If you're looking for the highlight of Ottawa's past work to improve the passenger experience, that would be about it. Hood packed up his whistle and left town within two years, and the initiative fizzled out a few years later.

So, when the Liberal government announced consultations on improving passenger rights in 2016, the history on the file was not encouraging. There had been talk of an airline bill of rights for decades in Ottawa, countless private member's bills that have gone nowhere, and many consultations. But they have always foundered, as a succession of governments decided for a couple of reasons to leave the airlines alone.

Finally, last month, Parliament passed the Transportation Modernization Act, which mandates the Canadian Transportation Agency to develop regulations for airlines' obligations to air passengers. Those CTA consultations have just begun, and the process will bear close watching.

Governments have long been leery of slapping excess regulation on a business that frequently seems to be flirting with the line between profit and loss. One just has to recall the litany of bankruptcies among US, European and Asian carriers.

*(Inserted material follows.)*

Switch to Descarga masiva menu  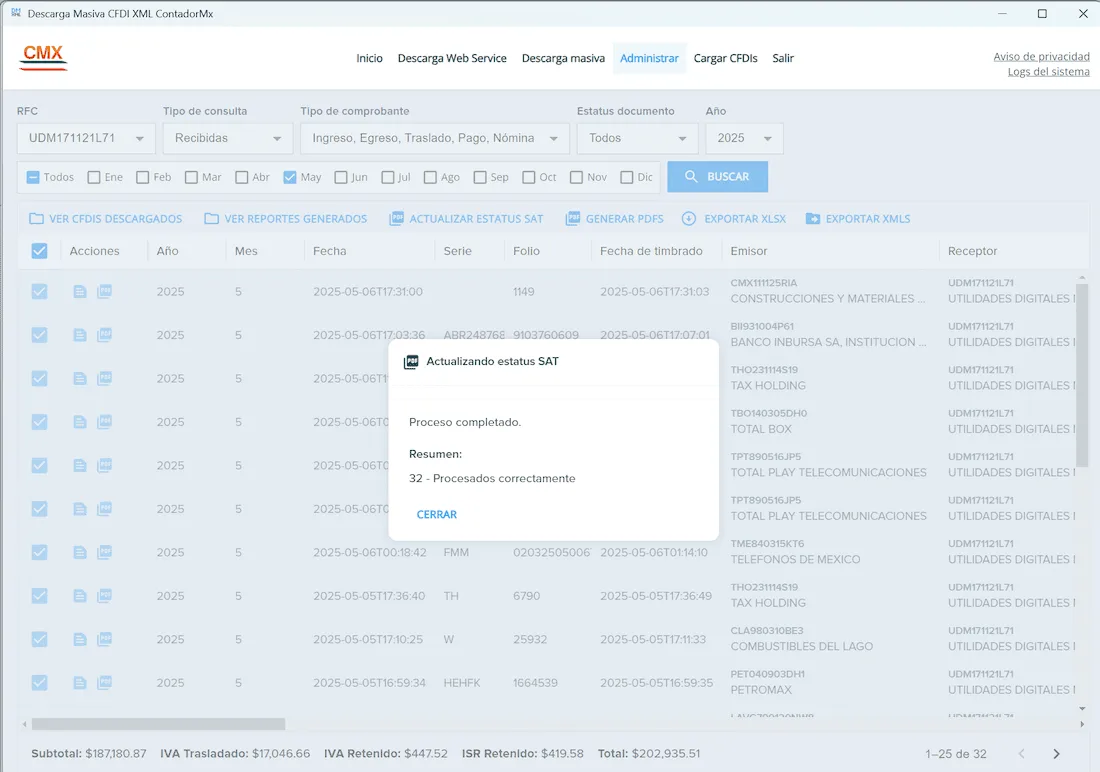coord(563,58)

Most countries, Canada included, have also believed in the importance of maintaining at least one flag carrier, an airline to represent the country in other markets.

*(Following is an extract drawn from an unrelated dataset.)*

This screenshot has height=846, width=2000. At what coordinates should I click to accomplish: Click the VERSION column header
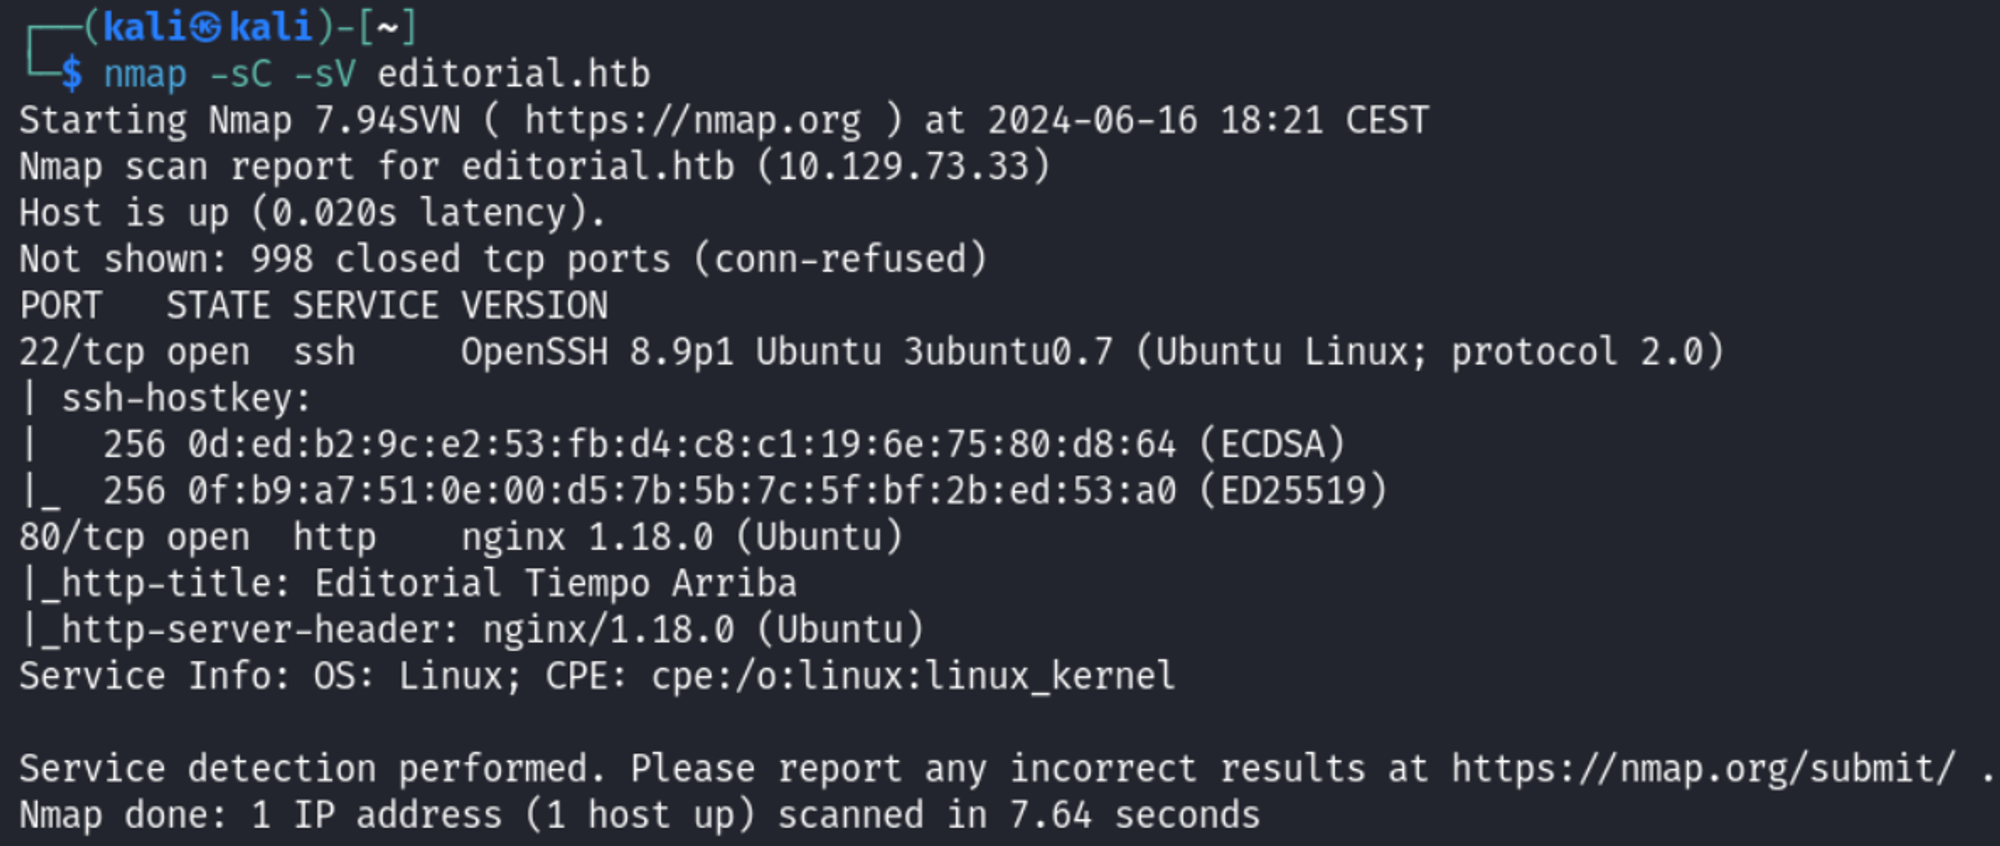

The resulting policy stance has meant the Canadian mainline carriers--the ones that serve all the less profitable routes that connect the country--are treated a little like the banks. That means either being expected to maintain a strong network, even during adverse economic conditions, or being protected to the point where competition on price and service suffers.

But it must be said that airlines do a good job, most of the time. There are very few businesses that have as many direct dealings with customers--each one a potential opportunity to fumble a reservation, lose a bag, oversell a flight or spill a drink. Given the multiple possibilities of screwing up, it's a miracle--and a tribute to good systems--that most of us get where we're going when we fly, most of the time.

And yet, bad things do happen. And when they do, it's been quite unclear what the average person's rights are or how to claim...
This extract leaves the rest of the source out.